Être ensemble était une évidence. Peu de temps après leur
rencontre, Émilie et Éric ont voulu porter des projets artistiques à deux. En
2016 débute leur collaboration : Éric avait fait de très belles
photos en noir et blanc de New York. J’ai sélectionné des textes littéraires,
et il a retenu certains passages pour accompagner ses clichés. Ça a commencé
comme ça
, raconte la plasticienne engagée.
Très vite, ils en sont venus à défendre la cause des
victimes de violences conjugales. Car pour les avoir vécues, Émilie sait de
quoi elle parle : J’ai connu une expérience de vie douloureuse avant
de rencontrer Éric. Se reconstruire après ça est long et
compliqué, c’est un parcours très personnel, il faut apprendre à se
pardonner
, confie-t-elle délicatement. Éric m’a beaucoup aidée,
il m’a fait comprendre des choses, et il a été là pour moi, tout
simplement.
En 2020 ils entament ensemble un travail autour du collage
et de la photo : Tout jeune déjà, je ne supportais pas
l’injustice, je trouvais ça stupide, ça me frustrait
, raconte Éric.
Alors quand sa compagne a ressenti le besoin de transcender son expérience
douloureuse par l’art, il a souhaité travailler avec elle sur ce projet. Émilie
précise : On voulait aider les victimes, faire quelque chose pour
que cette expérience ne soit pas vaine. J’avais besoin de transmettre à d’autres.
Des œuvres chocs
De leur nom B.A.B.B., on ne connaitra pas la signification, elle reste secrète ! On saura juste que BA, c’est pour Eric, et BB, pour Émilie. Mais là n’est pas le message essentiel. Depuis longtemps, le couple étudie le thème égalité homme-femme, autant Éric, professeur d’arts plastiques en collège, qu’Émilie, enseignante en primaire, et écrivaine.

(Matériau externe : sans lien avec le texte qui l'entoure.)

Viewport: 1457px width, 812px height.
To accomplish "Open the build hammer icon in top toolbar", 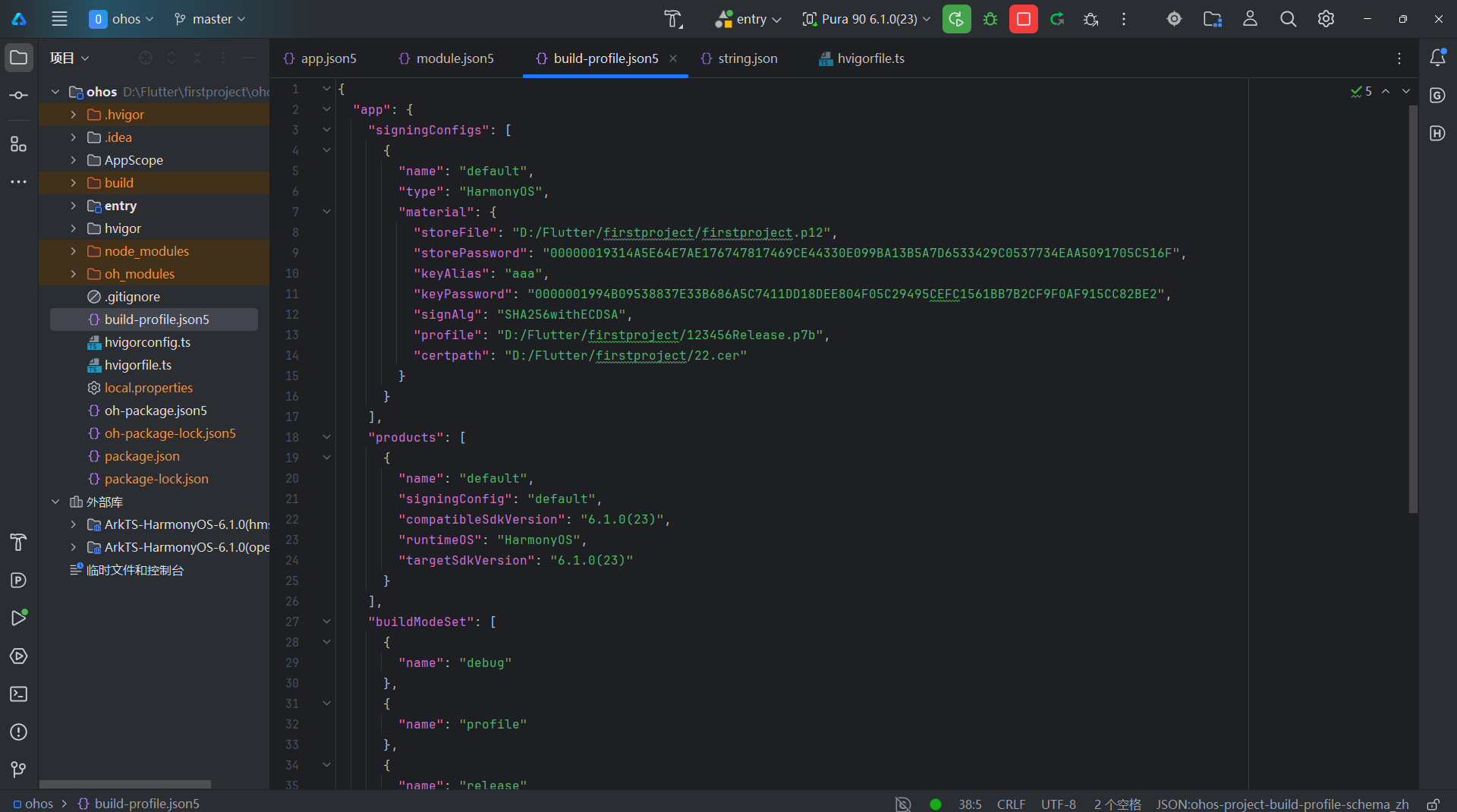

Les deux sont fans du travail de Marguerite Stern, artiste
féministe française à l’origine des colleuses. Le collage nous parle, il
fait résonnance avec les messages que l’on souhaite faire passer.
B.A.B.B. expérimente différentes installations, jusqu’à trouver le bon visuel pour le
bon message : Émilie pose en cachant son visage avec ses mains,
devant un texte collé au mur. Les points invitent à ralentir la lecture, à se
concentrer sur les mots
, explique Éric. Parfois, leur petit garçon prend
aussi la pose, toujours en couvrant son visage. Les enfants ne sont
jamais loin de la mère dans les situations de violences conjugales : ils
subissent aussi, ils sont a minima des victimes indirectes
, détaille le
papa.
Des peintures et dessins à quatre mains servent aussi leurs textes. Dans un esprit Street art, débordant d’énergie et de couleurs, ils s’affichent aussi sur les murs.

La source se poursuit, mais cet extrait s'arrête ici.